Bombardier wins top engineering award for composite wing design

Her Royal Highness The Princess Royal, as Royal Fellow of the Royal Academy of Engineering, presented the MacRobert Award to the team of engineers in the 50th anniversary year of the UK’s most prestigious engineering prize.

The resin-infused advanced composite aircraft wing underpins the Airbus A220 and is the first certified commercial aircraft wing made using resin transfer infusion (RTI). The RTI process sees a complex structure created by placing the dry fabric into moulds before impregnating it with liquid resin, which then sets into shape under heat and pressure. While other processes involve pre-impregnated carbon fibre requiring intensive refrigeration before manufacture, the RTI process uses less energy, fewer parts and results in a lighter wing. Compared to a conventional metal wing, Bombardier’s carbon composite wing is approximately 10% lighter helping to reduce fuel burn in flight, with an accompanying reduction of CO2 and NOx emissions.

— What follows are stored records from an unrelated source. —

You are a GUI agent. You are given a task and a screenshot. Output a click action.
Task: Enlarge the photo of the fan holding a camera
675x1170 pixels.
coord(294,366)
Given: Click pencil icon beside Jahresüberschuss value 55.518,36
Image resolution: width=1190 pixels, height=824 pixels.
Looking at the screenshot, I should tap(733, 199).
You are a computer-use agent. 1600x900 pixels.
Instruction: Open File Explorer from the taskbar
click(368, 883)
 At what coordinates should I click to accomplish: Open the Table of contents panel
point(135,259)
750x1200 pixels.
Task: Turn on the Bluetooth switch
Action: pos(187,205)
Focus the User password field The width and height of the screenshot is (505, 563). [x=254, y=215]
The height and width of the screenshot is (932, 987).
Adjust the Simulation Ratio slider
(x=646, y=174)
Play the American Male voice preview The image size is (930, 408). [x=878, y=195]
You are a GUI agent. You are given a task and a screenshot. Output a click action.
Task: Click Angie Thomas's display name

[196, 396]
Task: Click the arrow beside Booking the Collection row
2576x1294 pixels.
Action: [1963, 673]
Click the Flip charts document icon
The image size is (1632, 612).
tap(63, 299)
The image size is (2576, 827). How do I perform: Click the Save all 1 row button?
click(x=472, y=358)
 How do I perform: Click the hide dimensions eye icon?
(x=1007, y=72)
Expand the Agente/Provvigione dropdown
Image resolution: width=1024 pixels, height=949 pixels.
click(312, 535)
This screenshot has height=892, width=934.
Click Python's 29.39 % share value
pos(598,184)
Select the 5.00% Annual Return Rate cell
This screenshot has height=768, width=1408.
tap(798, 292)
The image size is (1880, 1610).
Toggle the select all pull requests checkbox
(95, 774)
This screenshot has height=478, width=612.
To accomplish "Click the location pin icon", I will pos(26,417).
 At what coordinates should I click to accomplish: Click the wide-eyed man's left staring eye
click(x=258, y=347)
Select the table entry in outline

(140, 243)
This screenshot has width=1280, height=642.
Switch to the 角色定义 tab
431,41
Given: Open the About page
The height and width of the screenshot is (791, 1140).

The £520 million investment in Bombardier’s aircraft wing programme is the largest ever single inward investment in Northern Ireland and around 200 suppliers across the UK are directly involved with the programme alongside many others throughout the supply chain.

Bombardier was chosen from a shortlist of four finalists that included Darktrace, M Squared and OrganOx. Founded in 1969, the MacRobert Award is overseen by the Royal Academy of Engineering and is the UK’s longest-running engineering prize.

The Award honours the winning organisation with a gold medal and the team members with a cash prize of £50,000. It recognises engineering teams that demonstrate outstanding innovation, tangible societal benefit and proven commercial success within the UK engineering sector.